He abandoned his children—no call, no text, no money—for the next ten months. And he left me with a family violence charge on my record that would keep me from being hired in my field for years.

I had four kids, no income, and a record.

But, I had my practice. altar

The spiritual bath came first.

I don’t remember everything that went into that water. It was a traumatic time and some of my memories have blurred. I know there were herbs. Florida water. Oils. Crystals. Salts. Things chosen by correspondence, by what I was trying to do, which was rid myself of energy that didn’t belong in my body anymore.

I used my Llewellyn’s book of correspondences. I chose the right day. I read psalms over myself. I dumped the water over my head over + over.

It felt powerful. It felt like clearing out things that had been living in me long before that night. My body seemed to feel 10x lighter. Cleaner. Looser.

I cleansed the house too. Sage + palo santo until the smoke was thick. Crystals in every corner. Salt + cayenne pepper at every entry. Music. Chanting. Petitions to my ancestors for protection. I was walking through rooms where things had happened + I was rewiring the energy. I was reclaiming my space.

candlework

Then I cord cut from him.

And then I got very, very sick.

Both ends. For daaaaaaaaaaays.

I missed my doula training that week. I couldn’t get out of bed. I was in disbelief at first about how fast it had come on + how intense it was. My body was doing something for real. Something was moving through me + out of me that needed to go.

I was concerned. For real. But I also couldn’t argue with what was happening. This was no coincidence. My system was purging what had been ailing me. Even in the middle of it, even sick + exhausted + hollowed out from the inside—I felt grateful. The working had.. worked. This was the evidence.

I did become a doula eventually, a few years later. The universe keeps its word even when the timing is TERRIBLE.

On the other side was the feeling of being let off a leash.

I didn’t want him. I didn’t hate him. I didn’t even think about him. That alone was a miracle. This man had consumed so much of my mental + emotional real estate for so long that his absence from my thoughts felt like a whole new world I didn’t know was there.

I felt like I was becoming my own person again.

Money came from somewhere I still can’t fully explain to people.

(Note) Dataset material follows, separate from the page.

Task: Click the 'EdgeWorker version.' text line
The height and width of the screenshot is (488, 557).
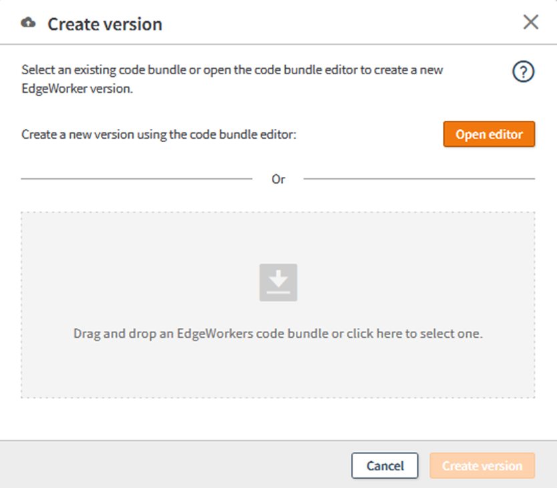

It kept us afloat. Not comfortable—their father was gone and not contributing anything—but afloat. The ancestors heard me. My spirit team held us.

The legal system had taken me to jail for defending myself. The craft gave me back something the courts never could.

Not justice, completely. Something more ancient.

Just me, my tools, my ancestors, + the knowledge that some things can be cleared whether people believe you or not.

If you do this work, pay attention to what your body does afterward. The purge isn’t always this literal. But the body will tell you when something has shifted. Don’t be afraid of that. Be grateful for it.

What have you been carrying that your body has been trying to let go of?